Welcome to part 4 of managing BI performance problems. In part 1 I discussed how to properly manage and approach a performance problem. Part 2 was about applying indexes to speed up queries. Part 3 was about how if indexing didn’t offer enough performance return then creating aggregate tables could help alleviate performance problems. In this, part 4, I will be discussing table partitioning. If your table is large, and the data cannot be aggregated to an aggregate table, partioning your database tables is a good way to cut down on performance if used correctly.
What is table partitioning?
Table partitioning in essence slices up your table into smaller chunks to make it so that instead of the database having to sort through hundreds of thousands of rows it only has to go through tens of thousands.
This makes partitioning a very good solution for tables that for some reason cannot be aggregated. It should be said that aggregate tables, when possible, should always be the first course of action. Partitioning is good and can cut down query times substantially, but aggregates almost always do better.
Should I do partitioning via my meta-layer or in the RDBMS?
There are in essence two ways to accomplish partitioning: either do it in the meta layer vendor software, or do it in the RDBMS. Both sides have their pros and cons.
Meta-layer Partitioning
Meta-layer software is getting more and more advanced allowing for customers to have an ever increasing number of options. The gist of doing partitioning in the meta-layer would be that you take two physically separate tables and create them as one logical table and tell the meta-layer when to apply the correct fragmentation to know when to get what data from where.
For example: A lot of companies will split off their tables into separate physical history tables then use the meta layer to create a single large logical table and then the meta layer figures out what table to query based on the logical query.
Pros:
– A lot of companies already have “history” or “subset” tables as they were very popular in past methodologies.
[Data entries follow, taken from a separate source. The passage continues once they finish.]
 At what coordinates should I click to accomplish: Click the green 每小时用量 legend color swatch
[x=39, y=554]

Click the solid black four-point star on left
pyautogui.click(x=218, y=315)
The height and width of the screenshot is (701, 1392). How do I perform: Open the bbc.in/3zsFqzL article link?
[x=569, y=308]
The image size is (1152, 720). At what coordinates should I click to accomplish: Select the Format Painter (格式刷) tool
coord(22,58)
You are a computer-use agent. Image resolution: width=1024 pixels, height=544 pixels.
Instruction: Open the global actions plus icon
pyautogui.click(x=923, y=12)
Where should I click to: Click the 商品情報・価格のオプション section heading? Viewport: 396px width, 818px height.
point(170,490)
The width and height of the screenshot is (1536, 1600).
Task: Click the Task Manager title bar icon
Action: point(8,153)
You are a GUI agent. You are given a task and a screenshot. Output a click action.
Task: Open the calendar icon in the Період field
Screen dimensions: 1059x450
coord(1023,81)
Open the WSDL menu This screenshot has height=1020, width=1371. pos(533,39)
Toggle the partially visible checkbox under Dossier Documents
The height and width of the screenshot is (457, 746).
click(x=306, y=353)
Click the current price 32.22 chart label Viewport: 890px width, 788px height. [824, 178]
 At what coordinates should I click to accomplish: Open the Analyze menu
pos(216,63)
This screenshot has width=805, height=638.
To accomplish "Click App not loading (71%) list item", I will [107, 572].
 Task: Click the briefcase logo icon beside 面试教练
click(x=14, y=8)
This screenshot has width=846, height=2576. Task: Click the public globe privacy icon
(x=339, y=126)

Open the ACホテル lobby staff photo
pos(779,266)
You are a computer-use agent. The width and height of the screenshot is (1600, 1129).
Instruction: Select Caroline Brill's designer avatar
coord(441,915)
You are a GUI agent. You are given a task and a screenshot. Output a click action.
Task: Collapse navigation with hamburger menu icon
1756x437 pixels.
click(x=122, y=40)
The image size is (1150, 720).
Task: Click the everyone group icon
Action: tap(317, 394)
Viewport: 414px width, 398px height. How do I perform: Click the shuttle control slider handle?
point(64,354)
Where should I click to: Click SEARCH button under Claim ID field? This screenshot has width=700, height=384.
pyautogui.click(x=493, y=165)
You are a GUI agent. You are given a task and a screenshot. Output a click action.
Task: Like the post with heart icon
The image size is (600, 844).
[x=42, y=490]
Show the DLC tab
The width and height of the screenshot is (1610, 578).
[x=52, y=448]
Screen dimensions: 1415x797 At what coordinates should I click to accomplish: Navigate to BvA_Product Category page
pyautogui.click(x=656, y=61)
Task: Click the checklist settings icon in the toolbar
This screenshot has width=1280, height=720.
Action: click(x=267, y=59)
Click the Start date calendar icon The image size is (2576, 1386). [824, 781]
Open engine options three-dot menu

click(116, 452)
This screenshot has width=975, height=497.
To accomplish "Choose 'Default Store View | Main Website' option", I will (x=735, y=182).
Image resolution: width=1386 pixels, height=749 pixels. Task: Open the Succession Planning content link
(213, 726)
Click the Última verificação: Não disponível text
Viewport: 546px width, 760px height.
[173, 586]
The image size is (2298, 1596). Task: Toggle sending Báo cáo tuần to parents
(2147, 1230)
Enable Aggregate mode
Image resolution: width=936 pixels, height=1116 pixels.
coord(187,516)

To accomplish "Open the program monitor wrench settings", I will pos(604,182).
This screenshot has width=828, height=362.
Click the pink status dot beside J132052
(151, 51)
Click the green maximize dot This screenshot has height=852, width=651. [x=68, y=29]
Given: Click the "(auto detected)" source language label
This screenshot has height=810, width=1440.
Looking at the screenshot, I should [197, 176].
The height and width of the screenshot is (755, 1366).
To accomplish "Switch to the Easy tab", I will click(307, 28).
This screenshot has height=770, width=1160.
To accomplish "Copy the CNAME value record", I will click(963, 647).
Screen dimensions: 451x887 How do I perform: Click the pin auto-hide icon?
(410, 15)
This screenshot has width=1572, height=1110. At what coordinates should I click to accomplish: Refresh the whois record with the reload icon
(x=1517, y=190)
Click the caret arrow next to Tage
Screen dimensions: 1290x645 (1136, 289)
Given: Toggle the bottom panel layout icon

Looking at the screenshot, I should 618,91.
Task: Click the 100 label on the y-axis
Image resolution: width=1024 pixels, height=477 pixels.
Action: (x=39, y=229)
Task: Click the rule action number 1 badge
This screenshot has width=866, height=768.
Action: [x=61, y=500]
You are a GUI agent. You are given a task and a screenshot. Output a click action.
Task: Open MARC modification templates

– History/subset tables are very easy to create and incorporate into your schema
– Getting data from a single physical table is very fast
– Partitioning is in the hands of developers that will (hopefully) know the data rather well
Cons:
– You have two choices as to expanding data: keep making your history/sub tables bigger (thereby possibly negating their value) or create more history/sub tables which means that you’ll keep making meta layer changes to include these new tables. Also if tables keep getting added to the meta layer then the fragmentation logic will keep getting more and more complex.
– When a query spans more than one table it will do a UNION. This, while faster than selecting from a large table, is typically slower than going with the RDBMS equivalent.
– Selecting everything from the table might actually be slower than if it were one whole table due to the unions.
– If users are going straight against the database they’ll need to know to bring in any subset tables manually for their queries otherwise they’ll miss out on data.
RDBMS Partitioning
Just as meta layer software is getting better so too is RDBMS software. Oracle 11g in particular gives DBAs a wonderful set of tools and utilities to handle complex partitioning. Developers and DBAs can select to partition by time, or certain values. There are a lot of different approaches and possibilities when it comes to partitioning within the RDBMS check with your vendor to see what they do and do not support.
Pros:
– Partitioning logic is coded into the RDBMS itself; no meta layer software will access the data faster.
– Easy to create additional partitions if needed without incurring a code push
– Tons of options available to create partitions
– Invisible to the user even if the user is going straight against the database.
Cons:
– Typically partitioning is a DBA function and DBAs usually don’t know the data as well as developers.
– Can make inserts a bit slower
– Because there are so many options available it is possible to really screw this up for yourself if you don’t know what you’re doing.